Город Птиц автора Eien no Neko    закончен
На берегу одного из норвежских фьордов, говорят люди, можно увидать порой призрачный град, чьи жители были прокляты неведомо кем и когда
Оригинальные произведения: Фэнтези
Ренн
Общий || джен || G || Размер: мини || Глав: 1 || Прочитано: 2241 || Отзывов: 1 || Подписано: 0
Предупреждения: нет
Начало: 06.04.17 || Обновление: 06.04.17

Город Птиц

A A A A
Шрифт: 
Текст: 
Фон: 
Глава 1


Примечание: скоге — в фольклоре скандинавских народов лесные духи, оборотни и искусительницы, никсы — водяные, девы без спин и с коровьими хвостами — хульдры; если верить легендам, каждый тролль растет на дереве вниз головой. Если он, не сорванный вовремя, «перезреет», то вырастет очень большим, страшным и злобным, а поскольку при падении ударится головой — то ещё и глупым.

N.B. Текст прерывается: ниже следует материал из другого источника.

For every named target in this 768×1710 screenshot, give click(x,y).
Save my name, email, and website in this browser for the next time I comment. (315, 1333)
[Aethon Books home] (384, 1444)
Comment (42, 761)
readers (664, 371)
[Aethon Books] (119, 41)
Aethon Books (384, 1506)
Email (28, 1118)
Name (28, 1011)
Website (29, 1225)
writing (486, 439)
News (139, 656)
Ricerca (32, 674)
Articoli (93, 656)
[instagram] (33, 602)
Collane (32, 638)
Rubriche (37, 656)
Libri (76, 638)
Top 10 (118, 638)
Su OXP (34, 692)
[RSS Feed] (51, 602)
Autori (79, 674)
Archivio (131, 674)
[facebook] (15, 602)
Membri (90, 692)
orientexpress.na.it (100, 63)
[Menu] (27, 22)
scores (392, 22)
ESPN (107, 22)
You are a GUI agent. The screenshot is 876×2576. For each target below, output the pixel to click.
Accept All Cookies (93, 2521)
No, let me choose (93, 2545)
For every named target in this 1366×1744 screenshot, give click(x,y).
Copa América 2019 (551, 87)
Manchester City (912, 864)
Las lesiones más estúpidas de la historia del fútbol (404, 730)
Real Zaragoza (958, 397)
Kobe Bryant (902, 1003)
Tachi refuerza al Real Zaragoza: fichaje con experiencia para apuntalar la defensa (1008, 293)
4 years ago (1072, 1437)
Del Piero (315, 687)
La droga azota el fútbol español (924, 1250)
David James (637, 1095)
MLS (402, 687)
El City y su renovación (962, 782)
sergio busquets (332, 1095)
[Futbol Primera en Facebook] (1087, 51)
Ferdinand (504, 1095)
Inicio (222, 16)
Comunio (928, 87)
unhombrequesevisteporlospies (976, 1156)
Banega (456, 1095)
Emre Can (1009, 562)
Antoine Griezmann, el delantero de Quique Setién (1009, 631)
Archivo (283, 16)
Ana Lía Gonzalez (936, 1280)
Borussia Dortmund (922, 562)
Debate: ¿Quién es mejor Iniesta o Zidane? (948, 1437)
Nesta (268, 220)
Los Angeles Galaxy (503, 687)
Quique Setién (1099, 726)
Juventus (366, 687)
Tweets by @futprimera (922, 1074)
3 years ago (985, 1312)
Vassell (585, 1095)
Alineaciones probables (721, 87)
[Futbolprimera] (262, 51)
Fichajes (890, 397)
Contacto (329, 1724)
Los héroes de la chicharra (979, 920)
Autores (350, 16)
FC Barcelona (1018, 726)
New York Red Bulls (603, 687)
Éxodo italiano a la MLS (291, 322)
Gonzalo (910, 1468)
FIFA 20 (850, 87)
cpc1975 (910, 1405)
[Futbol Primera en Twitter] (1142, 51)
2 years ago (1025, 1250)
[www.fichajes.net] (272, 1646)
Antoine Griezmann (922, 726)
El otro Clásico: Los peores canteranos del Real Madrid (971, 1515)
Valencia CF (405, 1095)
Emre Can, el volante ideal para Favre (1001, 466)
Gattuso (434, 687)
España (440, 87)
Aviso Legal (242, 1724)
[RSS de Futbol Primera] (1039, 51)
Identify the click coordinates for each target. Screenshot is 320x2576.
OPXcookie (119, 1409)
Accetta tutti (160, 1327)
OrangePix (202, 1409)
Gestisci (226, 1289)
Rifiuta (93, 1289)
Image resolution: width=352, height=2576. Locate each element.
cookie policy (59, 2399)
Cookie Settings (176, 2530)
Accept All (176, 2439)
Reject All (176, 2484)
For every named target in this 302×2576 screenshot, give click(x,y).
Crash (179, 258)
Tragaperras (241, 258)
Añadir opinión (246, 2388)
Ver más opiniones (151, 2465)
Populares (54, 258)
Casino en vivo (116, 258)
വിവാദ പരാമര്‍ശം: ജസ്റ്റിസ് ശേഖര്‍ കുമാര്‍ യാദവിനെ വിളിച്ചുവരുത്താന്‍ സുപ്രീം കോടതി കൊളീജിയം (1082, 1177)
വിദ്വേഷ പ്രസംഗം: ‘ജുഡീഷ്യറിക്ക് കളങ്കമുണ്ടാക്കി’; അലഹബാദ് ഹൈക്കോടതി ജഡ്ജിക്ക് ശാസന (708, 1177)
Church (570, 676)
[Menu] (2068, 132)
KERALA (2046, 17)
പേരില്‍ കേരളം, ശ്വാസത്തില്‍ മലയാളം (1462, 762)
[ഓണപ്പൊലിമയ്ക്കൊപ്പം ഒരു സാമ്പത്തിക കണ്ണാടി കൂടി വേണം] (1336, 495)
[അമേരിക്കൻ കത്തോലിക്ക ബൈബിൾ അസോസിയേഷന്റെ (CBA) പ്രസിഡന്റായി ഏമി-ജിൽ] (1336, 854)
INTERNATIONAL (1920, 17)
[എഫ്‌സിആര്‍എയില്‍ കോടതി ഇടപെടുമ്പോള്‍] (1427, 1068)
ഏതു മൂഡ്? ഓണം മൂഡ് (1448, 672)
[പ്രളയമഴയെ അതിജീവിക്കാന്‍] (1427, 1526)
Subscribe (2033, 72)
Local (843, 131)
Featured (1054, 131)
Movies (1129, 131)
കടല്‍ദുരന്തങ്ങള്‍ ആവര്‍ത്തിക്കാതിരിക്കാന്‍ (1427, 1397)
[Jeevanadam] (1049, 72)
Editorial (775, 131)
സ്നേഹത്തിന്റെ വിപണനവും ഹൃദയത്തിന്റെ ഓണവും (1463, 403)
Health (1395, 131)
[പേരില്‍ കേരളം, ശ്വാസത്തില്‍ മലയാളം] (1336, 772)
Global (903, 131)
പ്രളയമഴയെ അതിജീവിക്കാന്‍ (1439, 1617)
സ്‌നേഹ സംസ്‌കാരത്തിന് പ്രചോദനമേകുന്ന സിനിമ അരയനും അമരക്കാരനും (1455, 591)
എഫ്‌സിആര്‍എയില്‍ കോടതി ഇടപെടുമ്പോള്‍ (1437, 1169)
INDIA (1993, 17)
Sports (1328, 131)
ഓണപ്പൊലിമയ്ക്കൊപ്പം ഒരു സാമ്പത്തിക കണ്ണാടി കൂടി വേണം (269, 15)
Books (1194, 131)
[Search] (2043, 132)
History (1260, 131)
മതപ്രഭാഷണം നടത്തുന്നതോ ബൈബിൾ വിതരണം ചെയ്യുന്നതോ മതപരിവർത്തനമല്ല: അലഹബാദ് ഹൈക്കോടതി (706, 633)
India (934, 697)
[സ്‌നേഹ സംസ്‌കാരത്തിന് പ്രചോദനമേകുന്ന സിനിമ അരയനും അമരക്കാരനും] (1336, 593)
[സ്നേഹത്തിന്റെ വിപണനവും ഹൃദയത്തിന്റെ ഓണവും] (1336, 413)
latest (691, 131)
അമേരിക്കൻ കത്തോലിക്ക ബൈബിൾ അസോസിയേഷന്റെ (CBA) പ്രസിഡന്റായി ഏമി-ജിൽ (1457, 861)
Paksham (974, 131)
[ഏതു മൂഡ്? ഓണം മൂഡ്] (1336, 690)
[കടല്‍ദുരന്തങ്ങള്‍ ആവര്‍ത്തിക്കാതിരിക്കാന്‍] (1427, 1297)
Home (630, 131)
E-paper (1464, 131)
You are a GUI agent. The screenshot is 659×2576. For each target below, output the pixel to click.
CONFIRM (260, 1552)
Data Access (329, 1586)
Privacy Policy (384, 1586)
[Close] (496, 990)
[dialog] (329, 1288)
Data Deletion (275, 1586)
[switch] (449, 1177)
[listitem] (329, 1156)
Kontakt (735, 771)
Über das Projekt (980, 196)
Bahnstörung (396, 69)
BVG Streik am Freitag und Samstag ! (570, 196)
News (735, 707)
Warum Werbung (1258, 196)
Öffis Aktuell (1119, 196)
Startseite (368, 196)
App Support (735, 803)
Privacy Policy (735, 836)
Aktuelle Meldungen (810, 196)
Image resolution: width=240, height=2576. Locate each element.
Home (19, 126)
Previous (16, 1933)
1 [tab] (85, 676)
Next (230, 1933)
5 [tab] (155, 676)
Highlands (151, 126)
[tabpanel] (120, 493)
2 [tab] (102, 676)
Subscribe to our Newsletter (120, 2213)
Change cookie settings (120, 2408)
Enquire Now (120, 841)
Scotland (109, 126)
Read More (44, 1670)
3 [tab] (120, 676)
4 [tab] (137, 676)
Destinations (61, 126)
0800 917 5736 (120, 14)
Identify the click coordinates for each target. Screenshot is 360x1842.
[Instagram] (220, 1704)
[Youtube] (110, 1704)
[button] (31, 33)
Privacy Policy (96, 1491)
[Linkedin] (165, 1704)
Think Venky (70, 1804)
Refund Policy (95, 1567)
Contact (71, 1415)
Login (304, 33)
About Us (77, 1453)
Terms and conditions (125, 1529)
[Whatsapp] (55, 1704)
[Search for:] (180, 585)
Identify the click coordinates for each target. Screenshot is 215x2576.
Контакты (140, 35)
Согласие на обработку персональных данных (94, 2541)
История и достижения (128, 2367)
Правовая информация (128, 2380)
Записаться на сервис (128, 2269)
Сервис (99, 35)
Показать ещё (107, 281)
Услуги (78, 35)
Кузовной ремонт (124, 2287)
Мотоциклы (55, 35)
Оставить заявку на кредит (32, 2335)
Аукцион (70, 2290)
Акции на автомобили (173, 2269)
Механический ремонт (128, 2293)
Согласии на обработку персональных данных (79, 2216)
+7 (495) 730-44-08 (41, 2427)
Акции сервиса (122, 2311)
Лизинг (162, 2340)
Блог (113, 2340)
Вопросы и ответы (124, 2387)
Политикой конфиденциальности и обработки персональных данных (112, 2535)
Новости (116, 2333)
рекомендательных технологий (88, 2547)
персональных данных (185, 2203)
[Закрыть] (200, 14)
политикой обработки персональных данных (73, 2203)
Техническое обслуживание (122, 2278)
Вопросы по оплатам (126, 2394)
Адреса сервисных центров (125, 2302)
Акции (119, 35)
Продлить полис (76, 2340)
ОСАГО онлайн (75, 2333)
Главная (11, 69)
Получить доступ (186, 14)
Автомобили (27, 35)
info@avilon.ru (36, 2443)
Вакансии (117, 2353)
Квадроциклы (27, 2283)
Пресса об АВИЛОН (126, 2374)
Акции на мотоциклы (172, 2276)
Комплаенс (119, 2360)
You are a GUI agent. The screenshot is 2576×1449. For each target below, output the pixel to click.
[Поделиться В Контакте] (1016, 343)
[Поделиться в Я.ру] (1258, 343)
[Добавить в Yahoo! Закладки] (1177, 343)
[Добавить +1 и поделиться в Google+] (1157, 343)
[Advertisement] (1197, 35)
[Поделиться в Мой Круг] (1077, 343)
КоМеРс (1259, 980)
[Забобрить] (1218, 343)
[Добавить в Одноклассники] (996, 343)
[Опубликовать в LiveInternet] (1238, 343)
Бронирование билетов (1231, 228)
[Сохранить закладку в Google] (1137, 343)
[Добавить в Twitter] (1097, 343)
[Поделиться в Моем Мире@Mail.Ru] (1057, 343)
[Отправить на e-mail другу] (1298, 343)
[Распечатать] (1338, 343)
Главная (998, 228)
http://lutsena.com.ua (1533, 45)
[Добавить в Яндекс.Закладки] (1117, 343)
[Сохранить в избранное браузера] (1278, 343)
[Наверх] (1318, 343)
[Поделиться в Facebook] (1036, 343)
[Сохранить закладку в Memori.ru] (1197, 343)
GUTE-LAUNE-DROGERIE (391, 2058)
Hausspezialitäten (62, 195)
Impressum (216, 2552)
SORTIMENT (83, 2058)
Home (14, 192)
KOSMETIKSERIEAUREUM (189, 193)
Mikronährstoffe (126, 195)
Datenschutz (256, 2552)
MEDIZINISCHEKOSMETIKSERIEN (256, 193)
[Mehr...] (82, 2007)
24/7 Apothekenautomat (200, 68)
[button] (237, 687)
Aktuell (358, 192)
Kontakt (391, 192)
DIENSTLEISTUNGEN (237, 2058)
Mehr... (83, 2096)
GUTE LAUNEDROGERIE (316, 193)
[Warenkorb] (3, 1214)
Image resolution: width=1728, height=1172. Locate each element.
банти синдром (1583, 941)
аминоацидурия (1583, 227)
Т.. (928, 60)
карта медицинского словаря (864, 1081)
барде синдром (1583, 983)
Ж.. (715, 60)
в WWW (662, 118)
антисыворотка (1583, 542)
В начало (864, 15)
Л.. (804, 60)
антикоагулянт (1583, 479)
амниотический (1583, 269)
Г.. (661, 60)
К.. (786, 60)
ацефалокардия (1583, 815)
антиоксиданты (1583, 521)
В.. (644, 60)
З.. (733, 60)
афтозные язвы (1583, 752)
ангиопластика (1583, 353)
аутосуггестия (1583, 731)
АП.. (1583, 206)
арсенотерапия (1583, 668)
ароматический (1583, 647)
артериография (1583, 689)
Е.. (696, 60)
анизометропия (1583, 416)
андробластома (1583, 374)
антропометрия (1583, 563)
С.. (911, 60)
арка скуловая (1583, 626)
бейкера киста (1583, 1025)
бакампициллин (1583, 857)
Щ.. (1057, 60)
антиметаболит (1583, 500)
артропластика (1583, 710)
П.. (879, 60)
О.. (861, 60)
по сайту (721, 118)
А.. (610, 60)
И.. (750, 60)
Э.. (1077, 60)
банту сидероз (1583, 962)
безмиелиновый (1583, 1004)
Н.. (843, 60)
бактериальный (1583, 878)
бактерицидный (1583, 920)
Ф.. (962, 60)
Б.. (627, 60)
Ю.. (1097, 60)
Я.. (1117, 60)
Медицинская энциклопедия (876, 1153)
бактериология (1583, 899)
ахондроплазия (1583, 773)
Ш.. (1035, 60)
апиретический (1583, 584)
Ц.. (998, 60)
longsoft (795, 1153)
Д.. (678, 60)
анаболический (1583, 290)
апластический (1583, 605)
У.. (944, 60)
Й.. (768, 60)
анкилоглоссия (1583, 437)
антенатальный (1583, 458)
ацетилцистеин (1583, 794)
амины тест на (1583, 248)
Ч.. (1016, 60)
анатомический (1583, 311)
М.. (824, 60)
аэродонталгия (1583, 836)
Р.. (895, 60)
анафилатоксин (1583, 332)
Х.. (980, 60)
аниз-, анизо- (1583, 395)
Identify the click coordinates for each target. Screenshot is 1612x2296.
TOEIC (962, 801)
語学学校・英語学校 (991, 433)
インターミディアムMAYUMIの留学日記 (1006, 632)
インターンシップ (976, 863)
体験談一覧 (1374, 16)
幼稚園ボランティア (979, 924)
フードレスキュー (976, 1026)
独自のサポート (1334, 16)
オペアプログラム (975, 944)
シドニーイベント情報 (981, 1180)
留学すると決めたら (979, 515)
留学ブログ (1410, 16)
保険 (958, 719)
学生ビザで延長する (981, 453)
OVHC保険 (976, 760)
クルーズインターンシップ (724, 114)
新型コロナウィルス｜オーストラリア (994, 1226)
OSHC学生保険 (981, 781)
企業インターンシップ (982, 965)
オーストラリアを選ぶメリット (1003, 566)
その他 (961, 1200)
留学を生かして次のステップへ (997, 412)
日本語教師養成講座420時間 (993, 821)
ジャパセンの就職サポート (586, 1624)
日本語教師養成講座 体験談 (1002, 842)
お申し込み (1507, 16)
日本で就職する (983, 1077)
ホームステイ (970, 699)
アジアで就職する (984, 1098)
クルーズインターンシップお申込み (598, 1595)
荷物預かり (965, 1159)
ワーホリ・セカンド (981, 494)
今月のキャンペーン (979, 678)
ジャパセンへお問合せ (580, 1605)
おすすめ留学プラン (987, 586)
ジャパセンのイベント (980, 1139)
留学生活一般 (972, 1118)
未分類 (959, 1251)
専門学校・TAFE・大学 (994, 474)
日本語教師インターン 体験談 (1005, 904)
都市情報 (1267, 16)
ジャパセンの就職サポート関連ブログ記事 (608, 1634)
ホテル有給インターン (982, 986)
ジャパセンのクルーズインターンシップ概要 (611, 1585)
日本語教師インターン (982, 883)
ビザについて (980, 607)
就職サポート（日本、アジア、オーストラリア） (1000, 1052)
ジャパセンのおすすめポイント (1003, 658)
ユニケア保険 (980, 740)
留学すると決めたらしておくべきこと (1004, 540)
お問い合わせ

Говорят люди, на севере Норвегии, на берегу одного из фьордов — город, которого нет.
И является он не каждому, но порой ранним утром можно увидать туманные крыши и башенки за выщербленной временем стеной. Врата призрачного града, что колеблется на ветру, приоткрыты: заходи. Говорят — проклят он, кем и когда — неведомо.

Ренн неважно знал норвежский, а капитан рыбачьего баркаса Карстен ещё хуже — английский. Оставалось только надеяться, что Карстен, вдруг напрочь разучившийся договариваться с туристами, которых возил на рыбалку не один год, понял, о чём Ренн его просил, помогая себе жестами, и вернётся, чтоб забрать его с побережья. Красивого, спору нет, но дикого и неуютного: с одной стороны лес, с другой — скалы; пучки лилового вереска, трава и поросшие мхом валуны, взбирающийся по каменистым уступам шиповник и никаких признаков человеческого жилья на мили вокруг, призрачного или настоящего.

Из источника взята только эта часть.